Food inflation reached an alarming 39.84% year-on-year in December 2024, an increase from 33.93% in December 2023. The higher prices for staples such as yams, rice, maize, and dried fish have significantly impacted food costs, further reducing consumer purchasing power. However, on a month-on-month basis, food inflation showed a slight decrease, easing to 2.66% from November’s 2.98%, influenced by price reductions in certain food items like local beer, soft drinks, and tubers. This slight decline might offer a glimmer of hope but does not alleviate the larger concern regarding high food prices.
Core inflation, which excludes volatile agricultural produce and energy, stood at 29.28% year-on-year in December 2024, a sharp rise from 23.06% in December 2023. This indicates a growing challenge in sectors such as transport, meals at local restaurants, and personal grooming services, which have experienced the sharpest price increases. This type of inflation reflects the broader cost pressures in everyday services and activities that are critical to consumers’ daily lives.
OPS Reactions
Segun Kuti-George, the National Vice President of the Nigerian Association of Small-Scale Industrialists, warned that the inflation hike would escalate production costs, further making locally manufactured goods less affordable for consumers. He noted, “The rising cost of raw materials, logistics, machinery, and other inputs means higher prices for products, reducing consumers’ purchasing power and increasing inventory levels. This creates a vicious cycle. If imported goods become cheaper than locally manufactured ones, it could lead to more business closures.”
Kuti-George also expressed concern over the ineffectiveness of interest rate hikes in curbing inflation, adding, “It seems the Nigerian economy is defying economic theories.” His remarks suggest that despite various interventions from the government and central bank, the inflationary trends persist, complicating efforts to stabilize the country’s economic situation.
Similarly, Dr. Femi Egbesola, National President of the Association of Small Business Owners of Nigeria, highlighted the damaging effects of inflation on the private sector and the broader economy. “Inflation has eroded consumers’ purchasing power, increased production costs, and reduced profitability. It has made businesses less attractive to investors, reduced exports, and stunted economic growth, leading to higher unemployment, lower national income, and increased poverty,” he said.

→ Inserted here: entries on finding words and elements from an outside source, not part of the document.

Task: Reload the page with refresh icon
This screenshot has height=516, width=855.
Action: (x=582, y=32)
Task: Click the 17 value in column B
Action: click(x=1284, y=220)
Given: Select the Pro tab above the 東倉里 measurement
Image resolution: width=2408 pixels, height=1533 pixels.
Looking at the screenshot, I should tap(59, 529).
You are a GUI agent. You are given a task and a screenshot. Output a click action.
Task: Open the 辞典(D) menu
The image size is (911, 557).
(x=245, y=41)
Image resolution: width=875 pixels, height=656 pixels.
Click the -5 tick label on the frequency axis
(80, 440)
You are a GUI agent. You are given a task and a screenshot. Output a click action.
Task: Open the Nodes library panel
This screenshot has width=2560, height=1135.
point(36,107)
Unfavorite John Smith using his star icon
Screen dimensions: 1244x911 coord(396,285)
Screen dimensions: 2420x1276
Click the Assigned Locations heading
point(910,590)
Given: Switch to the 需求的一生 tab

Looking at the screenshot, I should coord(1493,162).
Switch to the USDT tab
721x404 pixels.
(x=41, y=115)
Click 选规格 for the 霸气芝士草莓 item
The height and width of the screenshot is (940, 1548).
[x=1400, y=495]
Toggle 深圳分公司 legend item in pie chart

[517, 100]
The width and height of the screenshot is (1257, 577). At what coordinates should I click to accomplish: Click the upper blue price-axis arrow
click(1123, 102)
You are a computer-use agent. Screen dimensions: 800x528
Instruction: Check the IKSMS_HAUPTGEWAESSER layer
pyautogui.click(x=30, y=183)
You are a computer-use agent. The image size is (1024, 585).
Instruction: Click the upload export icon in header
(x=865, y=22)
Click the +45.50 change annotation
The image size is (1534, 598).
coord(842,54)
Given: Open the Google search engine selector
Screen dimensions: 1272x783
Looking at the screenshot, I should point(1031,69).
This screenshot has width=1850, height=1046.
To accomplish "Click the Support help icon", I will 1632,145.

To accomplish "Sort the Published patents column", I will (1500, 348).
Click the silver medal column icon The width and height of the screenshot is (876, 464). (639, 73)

Dr. Egbesola further emphasized that rising inflation has eroded savings and investments in the private sector while significantly increasing governance costs, complicating the country’s ability to address the myriad of socio-economic challenges facing it today.
Olusola Obadimu, Director-General of the Nigeria Association of Chambers of Commerce, Industry, Mines, and Agriculture, attributed the inflation surge to cost-push factors and explained that managing the inflation under current conditions would be incredibly difficult. He remarked, “Nigeria’s inflation remains high despite the Central Bank’s repeated hikes in the monetary policy rate, which were never sufficient to effectively address inflationary pressures.” His comments underscore the complexity of the inflation crisis in Nigeria and the challenges faced by policymakers in tackling it effectively.